To do:
Exact copy, no pictures: reproduce the lines from the one that holds "This screenshot has width=823, height=387." through the end of the entries.

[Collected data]
****************
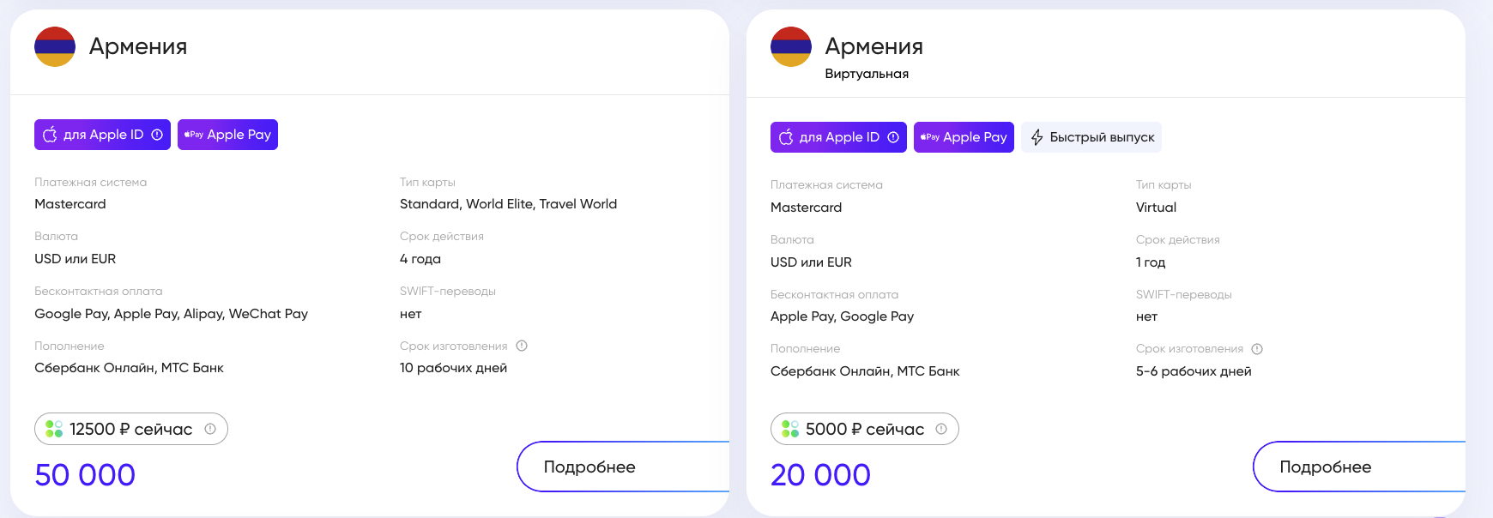Select the Apple Pay badge on the virtual card

964,137
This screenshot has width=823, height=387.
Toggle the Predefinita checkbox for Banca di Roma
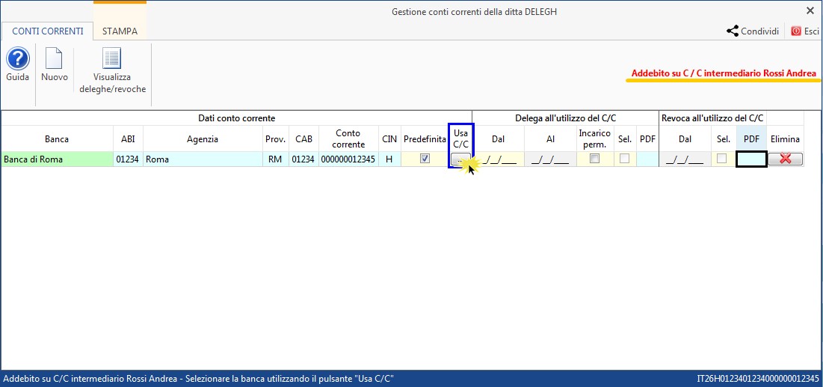pos(425,159)
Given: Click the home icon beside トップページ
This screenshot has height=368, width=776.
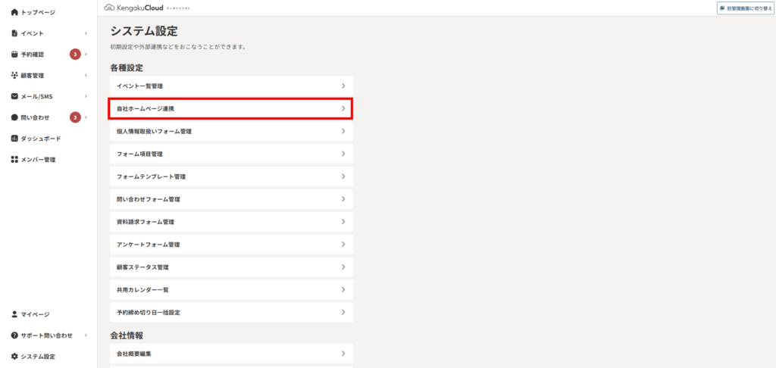Looking at the screenshot, I should 14,12.
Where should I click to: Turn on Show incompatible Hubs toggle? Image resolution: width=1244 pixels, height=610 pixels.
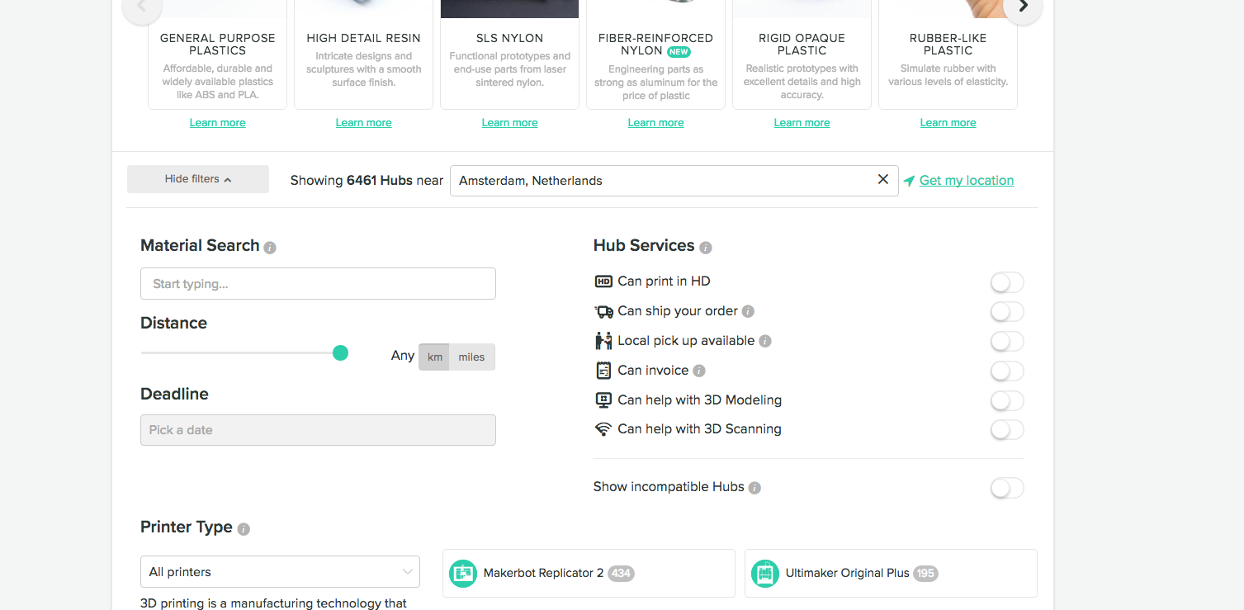tap(1006, 488)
****************
Answer space:
This screenshot has width=823, height=387.
Toggle the Predefinita checkbox for Banca di Roma
pos(425,159)
Given: Click the home icon beside トップページ
This screenshot has height=368, width=776.
Looking at the screenshot, I should 14,12.
Where should I click to: Turn on Show incompatible Hubs toggle? Image resolution: width=1244 pixels, height=610 pixels.
tap(1006, 488)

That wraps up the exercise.